__SUPPLIED DATA__:
>> Begin

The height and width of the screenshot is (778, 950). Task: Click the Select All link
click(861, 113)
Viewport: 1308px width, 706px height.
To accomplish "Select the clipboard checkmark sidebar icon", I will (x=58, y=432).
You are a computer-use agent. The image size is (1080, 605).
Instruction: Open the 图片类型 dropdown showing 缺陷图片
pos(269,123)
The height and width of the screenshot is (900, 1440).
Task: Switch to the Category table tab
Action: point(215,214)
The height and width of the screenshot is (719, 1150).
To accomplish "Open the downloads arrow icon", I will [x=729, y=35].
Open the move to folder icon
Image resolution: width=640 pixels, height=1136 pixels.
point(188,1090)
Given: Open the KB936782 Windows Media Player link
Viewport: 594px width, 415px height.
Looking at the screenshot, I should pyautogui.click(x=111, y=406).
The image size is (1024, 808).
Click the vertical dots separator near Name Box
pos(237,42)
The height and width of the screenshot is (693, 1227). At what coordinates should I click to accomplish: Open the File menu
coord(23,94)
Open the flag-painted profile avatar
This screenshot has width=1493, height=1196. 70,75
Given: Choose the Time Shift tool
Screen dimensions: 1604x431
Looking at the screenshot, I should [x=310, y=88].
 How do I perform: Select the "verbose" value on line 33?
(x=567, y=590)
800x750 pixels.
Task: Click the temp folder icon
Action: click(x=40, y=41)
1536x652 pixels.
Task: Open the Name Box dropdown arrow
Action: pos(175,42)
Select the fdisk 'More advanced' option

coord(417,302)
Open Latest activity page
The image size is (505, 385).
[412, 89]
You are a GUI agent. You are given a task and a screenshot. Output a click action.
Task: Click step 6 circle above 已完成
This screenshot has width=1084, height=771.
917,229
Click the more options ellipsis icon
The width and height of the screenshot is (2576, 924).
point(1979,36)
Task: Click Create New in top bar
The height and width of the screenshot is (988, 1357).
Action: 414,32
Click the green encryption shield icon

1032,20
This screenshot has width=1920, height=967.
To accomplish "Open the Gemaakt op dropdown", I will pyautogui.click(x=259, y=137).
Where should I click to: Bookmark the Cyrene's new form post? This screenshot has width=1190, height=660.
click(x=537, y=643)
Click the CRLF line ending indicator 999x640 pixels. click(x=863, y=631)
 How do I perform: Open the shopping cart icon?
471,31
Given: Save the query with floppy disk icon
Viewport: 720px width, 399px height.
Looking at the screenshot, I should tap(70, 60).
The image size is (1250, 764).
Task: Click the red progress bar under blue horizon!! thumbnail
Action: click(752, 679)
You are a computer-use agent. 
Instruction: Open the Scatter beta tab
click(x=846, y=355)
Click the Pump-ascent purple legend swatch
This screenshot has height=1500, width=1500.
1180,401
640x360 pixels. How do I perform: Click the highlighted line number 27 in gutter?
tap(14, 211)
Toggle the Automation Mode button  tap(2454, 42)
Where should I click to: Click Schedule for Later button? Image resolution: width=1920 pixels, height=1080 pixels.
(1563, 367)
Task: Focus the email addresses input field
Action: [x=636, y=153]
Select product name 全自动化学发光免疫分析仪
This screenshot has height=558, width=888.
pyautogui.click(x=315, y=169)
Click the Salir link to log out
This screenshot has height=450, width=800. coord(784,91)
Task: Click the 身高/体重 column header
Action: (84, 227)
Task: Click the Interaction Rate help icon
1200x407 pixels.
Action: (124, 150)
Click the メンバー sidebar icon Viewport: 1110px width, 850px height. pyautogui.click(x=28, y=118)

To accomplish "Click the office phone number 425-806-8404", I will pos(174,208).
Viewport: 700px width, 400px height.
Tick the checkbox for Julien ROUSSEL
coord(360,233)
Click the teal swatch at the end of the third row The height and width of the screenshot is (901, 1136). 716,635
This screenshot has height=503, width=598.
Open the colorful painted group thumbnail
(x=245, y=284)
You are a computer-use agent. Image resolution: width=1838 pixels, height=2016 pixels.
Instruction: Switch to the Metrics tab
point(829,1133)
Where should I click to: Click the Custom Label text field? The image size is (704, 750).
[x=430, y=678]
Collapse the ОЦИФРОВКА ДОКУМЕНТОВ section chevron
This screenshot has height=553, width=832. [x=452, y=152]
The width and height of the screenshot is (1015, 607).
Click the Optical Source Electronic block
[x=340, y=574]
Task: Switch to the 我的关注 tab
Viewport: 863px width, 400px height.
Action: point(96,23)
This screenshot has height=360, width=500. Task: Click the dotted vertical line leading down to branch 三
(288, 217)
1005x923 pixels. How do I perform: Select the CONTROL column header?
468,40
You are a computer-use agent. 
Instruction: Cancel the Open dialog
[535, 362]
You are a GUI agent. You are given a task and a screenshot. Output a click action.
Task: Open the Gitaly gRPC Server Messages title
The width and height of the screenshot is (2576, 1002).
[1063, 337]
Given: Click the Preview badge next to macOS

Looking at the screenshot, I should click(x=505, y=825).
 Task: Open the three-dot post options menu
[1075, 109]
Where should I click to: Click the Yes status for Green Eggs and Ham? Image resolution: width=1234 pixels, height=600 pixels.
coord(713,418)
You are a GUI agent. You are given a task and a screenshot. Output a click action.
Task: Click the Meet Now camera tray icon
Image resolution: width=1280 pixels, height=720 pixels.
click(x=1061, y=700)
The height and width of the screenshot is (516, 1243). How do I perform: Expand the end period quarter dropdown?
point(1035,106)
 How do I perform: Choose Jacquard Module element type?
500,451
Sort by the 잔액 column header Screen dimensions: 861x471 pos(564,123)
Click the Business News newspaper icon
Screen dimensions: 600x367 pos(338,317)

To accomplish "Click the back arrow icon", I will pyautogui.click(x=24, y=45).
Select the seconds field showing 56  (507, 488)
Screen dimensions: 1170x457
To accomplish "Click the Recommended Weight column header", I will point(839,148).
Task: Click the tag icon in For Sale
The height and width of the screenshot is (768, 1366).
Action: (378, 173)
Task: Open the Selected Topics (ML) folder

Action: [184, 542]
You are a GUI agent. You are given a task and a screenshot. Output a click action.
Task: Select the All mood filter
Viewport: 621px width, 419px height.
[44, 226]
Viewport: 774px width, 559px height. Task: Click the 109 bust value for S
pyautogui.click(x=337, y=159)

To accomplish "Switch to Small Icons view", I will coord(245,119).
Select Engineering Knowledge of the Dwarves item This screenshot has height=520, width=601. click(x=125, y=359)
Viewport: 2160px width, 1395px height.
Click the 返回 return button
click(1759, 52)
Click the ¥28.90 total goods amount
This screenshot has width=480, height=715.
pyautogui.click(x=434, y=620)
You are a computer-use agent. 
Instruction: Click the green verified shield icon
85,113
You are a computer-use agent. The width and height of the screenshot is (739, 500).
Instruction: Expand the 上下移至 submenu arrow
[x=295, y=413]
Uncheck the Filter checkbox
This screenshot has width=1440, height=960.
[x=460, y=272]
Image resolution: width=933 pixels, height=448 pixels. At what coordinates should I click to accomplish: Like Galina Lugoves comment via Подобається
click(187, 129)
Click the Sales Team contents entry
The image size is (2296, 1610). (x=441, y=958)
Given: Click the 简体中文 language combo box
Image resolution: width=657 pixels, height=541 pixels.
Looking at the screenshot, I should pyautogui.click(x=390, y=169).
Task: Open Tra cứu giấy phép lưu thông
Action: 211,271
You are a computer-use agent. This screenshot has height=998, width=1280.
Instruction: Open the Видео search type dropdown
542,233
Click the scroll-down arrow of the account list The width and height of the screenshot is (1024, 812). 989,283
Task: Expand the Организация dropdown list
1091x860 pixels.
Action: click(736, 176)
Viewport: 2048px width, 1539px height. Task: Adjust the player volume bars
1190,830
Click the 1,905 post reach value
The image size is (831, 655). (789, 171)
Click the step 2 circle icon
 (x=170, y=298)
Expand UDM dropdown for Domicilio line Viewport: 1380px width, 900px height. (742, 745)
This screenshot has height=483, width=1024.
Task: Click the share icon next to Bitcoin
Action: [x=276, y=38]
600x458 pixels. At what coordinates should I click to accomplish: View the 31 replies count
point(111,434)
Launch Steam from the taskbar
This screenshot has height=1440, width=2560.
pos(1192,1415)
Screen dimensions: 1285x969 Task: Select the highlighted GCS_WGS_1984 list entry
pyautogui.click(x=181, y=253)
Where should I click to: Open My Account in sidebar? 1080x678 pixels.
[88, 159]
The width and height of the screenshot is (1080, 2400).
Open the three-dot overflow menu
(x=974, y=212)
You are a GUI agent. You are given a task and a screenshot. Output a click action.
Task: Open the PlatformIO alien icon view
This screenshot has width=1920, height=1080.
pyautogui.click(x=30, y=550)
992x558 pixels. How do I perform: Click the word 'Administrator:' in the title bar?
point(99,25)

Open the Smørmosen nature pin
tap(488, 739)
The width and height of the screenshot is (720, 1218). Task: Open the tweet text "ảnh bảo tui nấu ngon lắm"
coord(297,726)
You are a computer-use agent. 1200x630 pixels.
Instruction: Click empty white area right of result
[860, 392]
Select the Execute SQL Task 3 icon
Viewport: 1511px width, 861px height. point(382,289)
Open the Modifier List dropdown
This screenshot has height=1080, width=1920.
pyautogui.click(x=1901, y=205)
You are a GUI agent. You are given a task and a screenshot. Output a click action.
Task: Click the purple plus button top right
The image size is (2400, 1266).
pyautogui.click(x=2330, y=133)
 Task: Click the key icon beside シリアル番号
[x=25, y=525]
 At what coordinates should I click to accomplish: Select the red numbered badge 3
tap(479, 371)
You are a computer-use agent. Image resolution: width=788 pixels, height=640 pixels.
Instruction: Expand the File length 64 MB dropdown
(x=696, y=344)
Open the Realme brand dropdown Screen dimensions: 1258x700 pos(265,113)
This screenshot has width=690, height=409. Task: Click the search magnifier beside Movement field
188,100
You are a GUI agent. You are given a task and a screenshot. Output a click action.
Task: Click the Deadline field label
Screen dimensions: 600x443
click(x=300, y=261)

>> End

__TASK OBJECTIVE__: Reproduce the lines of the records above, from the line with "How do I perform: Open" to the line with "[x=430, y=678]", both included, without changing a character.

__RESULT BELOW__:
 How do I perform: Open the shopping cart icon?
471,31
Given: Save the query with floppy disk icon
Viewport: 720px width, 399px height.
Looking at the screenshot, I should tap(70, 60).
The image size is (1250, 764).
Task: Click the red progress bar under blue horizon!! thumbnail
Action: click(752, 679)
You are a computer-use agent. 
Instruction: Open the Scatter beta tab
click(x=846, y=355)
Click the Pump-ascent purple legend swatch
This screenshot has height=1500, width=1500.
1180,401
640x360 pixels. How do I perform: Click the highlighted line number 27 in gutter?
tap(14, 211)
Toggle the Automation Mode button  tap(2454, 42)
Where should I click to: Click Schedule for Later button? Image resolution: width=1920 pixels, height=1080 pixels.
(1563, 367)
Task: Focus the email addresses input field
Action: [x=636, y=153]
Select product name 全自动化学发光免疫分析仪
This screenshot has height=558, width=888.
pyautogui.click(x=315, y=169)
Click the Salir link to log out
This screenshot has height=450, width=800. coord(784,91)
Task: Click the 身高/体重 column header
Action: (84, 227)
Task: Click the Interaction Rate help icon
1200x407 pixels.
Action: (124, 150)
Click the メンバー sidebar icon Viewport: 1110px width, 850px height. pyautogui.click(x=28, y=118)

To accomplish "Click the office phone number 425-806-8404", I will pos(174,208).
Viewport: 700px width, 400px height.
Tick the checkbox for Julien ROUSSEL
coord(360,233)
Click the teal swatch at the end of the third row The height and width of the screenshot is (901, 1136). 716,635
This screenshot has height=503, width=598.
Open the colorful painted group thumbnail
(x=245, y=284)
You are a computer-use agent. Image resolution: width=1838 pixels, height=2016 pixels.
Instruction: Switch to the Metrics tab
point(829,1133)
Where should I click to: Click the Custom Label text field? The image size is (704, 750).
[x=430, y=678]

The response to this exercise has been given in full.